La nuova frontiera della salute: l'Uisp fa sul serio

L'Uisp lancia un doppio appuntamento, ad Orvieto (21 ottobre) e Roma (Move Congress, 22-24 ottobre). I numeri della sedentarietà

L'Uisp è impegnata sul versante della salute e degli stili di vita attivi con due iniziative che la vedranno protagonista tra il 21 e il 25 ottobre. Da Orvieto a Roma: si comincerà il 21 ottobre nella città umbra con il workshop nazionale "Stili di vita & salute" e si proseguirà nella capitale dal 22 al 25 con il Move Congress. Un passaggio di testimone che vedrà l'Uisp e i suoi dirigenti di tutta Italia in prima fila sui temi del diritto all'attività motoria e del benessere.

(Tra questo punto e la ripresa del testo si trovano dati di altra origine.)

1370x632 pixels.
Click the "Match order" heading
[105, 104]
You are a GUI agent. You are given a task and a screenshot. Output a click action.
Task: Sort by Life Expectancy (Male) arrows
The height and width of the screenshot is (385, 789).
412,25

Il divario tra nord e sud d’Italia si rileva in molti aspetti, economici, sociali, culturali. Con il sistema PASSI (Progressi Aziende Sanitarie Per la Salute in Italia) dell’Istituto superiore di sanità, che monitora la popolazione che si rivolge alle aziende sanitarie locali relativamente ad alcune variabili, tra cui l’attività motoria, è stato verificato anche un gap relativo alla sedentarietà. Dopo l’approfondimento dedicato alla situazione del nord Italia, in occasione del primo workshop “Stili di vita & salute” organizzato dall’Uisp a Trento il 20 giugno scorso, ora andiamo a verificare la situazione al centro sud. Ci aiuta in questo lavoro il dott. Massimo Trinito, membro del gruppo tecnico nazionale PASSI, che interverrà al workshop Stili di vita & salute”.
“Lo scenario da tenere sempre presente è che la sedentarietà è causa di diverse patologie, dalle malattie cardiovascolari al diabete, ai tumori del seno e del colon. È comprovato che sia un comportamento che incide fortemente sulle condizioni di salute”, afferma Trinito.

Nello specifico cosa ci dicono i dati PASSI sul centro sud?
“Dai dati emerge come la distribuzione della sedentarietà gravi più al sud che al nord: il valore più alto è in Basilicata, il più basso nella provincia autonoma di Bolzano, fanno eccezione Molise e Sardegna, ma le altre regioni del centro-sud presentano tutte un livello di sedentarietà più alto della media nazionale. Nel 2013 mentre i sedentari al nord erano il 23,3%, al centro si arrivava al 27,6% e al sud addirittura al 39,8%. Questa disomogeneità di distribuzione dei sedentari è valida per il 2013, ma nell’analisi del trend dal 2008 al 2013 non si registra alcuna differenza significativa intervenuta in questi anni, il gap di 16 punti rimane stabile”.

“Per quanto riguarda la distribuzione tra fasce d’età o sesso, al centro la sedentarietà è associata con la maggiore età, sopra i 35 anni, infatti, è molto maggiore. Al sud, invece, è più omogeneo anche tra i ragazzi, solo sopra i 50 anni la sedentarietà diventa più importante, purtroppo non perchè prima si faccia più attività fisica, ma proprio perchè distribuita anche tra i giovani. Al centro le donne sono maggiormente sedentarie, mentre non c’è differenza al sud, dove uomini e donne sono sedentari alla stessa maniera. È importante notare che sia al centro che al sud la sedentarietà aumenta con la diminuzione del livello di istruzione e la crescita delle difficoltà economiche”.

Da dove partire, secondo lei, per invertire questa tendenza?
"Segnalo due aspetti della questione: la metà di chi è parzialmente attivo ritiene di fare attività sufficiente, questo evidenzia una non corretta percezione dell’attività motoria svolta e di quella necessaria. Su questo aspetto il medico di famiglia potrebbe svolgere un ruolo importante, perché è un punto di riferimento del cittadino ed è sempre ascoltato. Inoltre, Passi rileva che un intervistato su tre riferisce che un operatore sanitario si è interessato all’attività che svolge. Questa percentuale dovrebbe essere implementata e sarà oggetto di intervento da parte delle Aziende sanitarie locali”. (E.F.)